In its guitar-bass-drums format and sugar-buzz exuberance, Sincerely is the same Dude York as ever. Songs like “Paralyze” and “Bit Saloon” follow the old hard-charging, subtly melodic template. Yet in its thematic relevance the new material feels entirely different. (Consider the title alone, the diametric opposite of early, self-abnegating Bandcamp titles like Escape from Dude York and Gangs of Dude York.) Maybe it’s the increased presence of Claire England, the bassist who arrived in 2012, alongside singer/guitarist Peter Richards and drummer Andrew Hall, but these songs acknowledge their fraught cultural context. They aim not just for ecstasy but humanity.

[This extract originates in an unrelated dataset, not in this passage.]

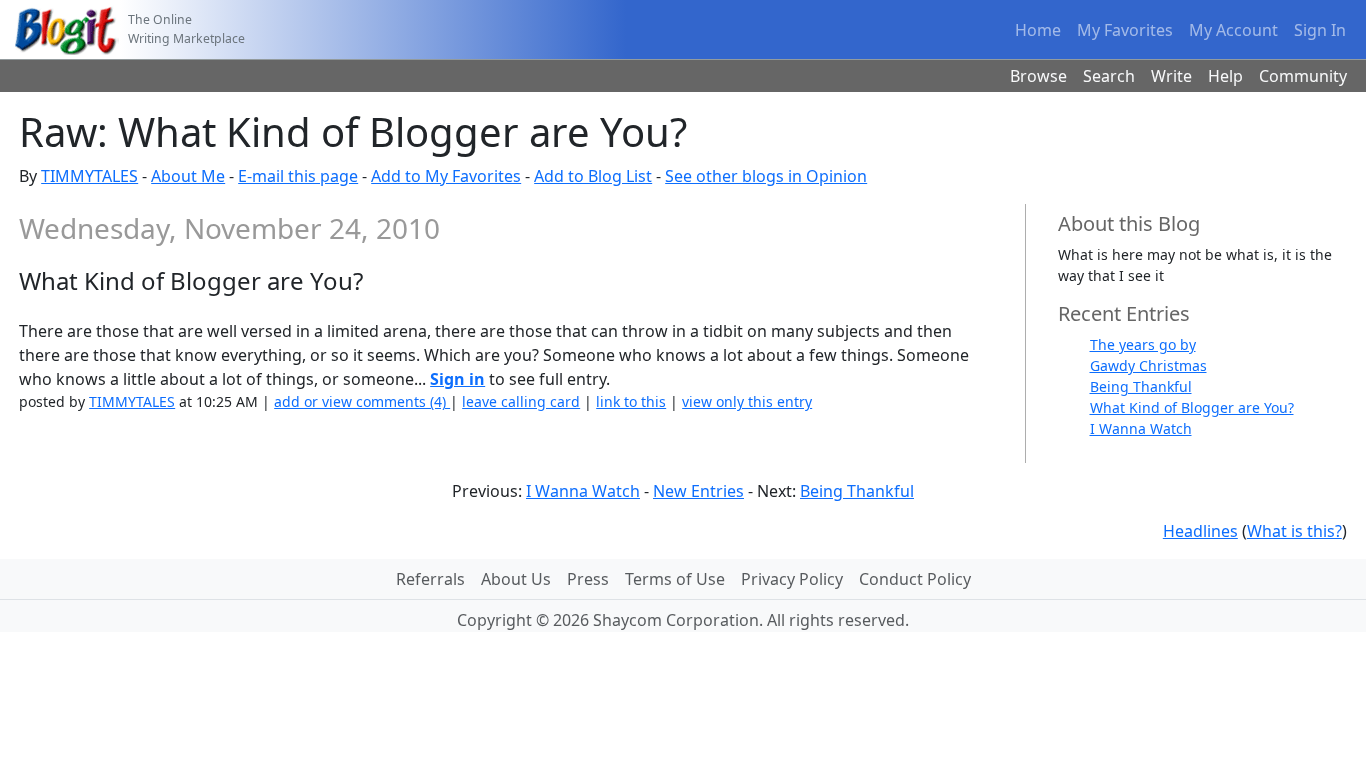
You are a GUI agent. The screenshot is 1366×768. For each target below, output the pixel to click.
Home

These lyrics by Richards, from “Black Jack,” open the album: “If you fear, or feel afraid/If you find satisfaction from getting paid/Throw both of your hands up, you’ve just been made/You were born different and meant to be that way.” After this declaration of self-acceptance comes “The Way I Feel,” Richardson soar-oar-oaring on the four words of the titular chorus, perhaps modern rock’s most succinct summation of narcissistic social media obsession.
“Love Is” is Sincerely’s lead single for good reason: It finds the band expanding into an entirely fresh and compelling mode. Penned and sung by England, it’s journalistic in its observation and poetic in its expression. With a throaty, assertive voice she sings a litany of romantic scenarios and imbroglios—including a Courtney Love-referencing moment of self-loathing—before summing up the struggle in the extra-wry chorus: “As far as I know/That’s all love is.”
These songs are drenched in angst but elevated by the band’s indefatigable energy, and that energy is the fourth member of Dude York—an intangible but crucial component, wrought collectively, capable of magic.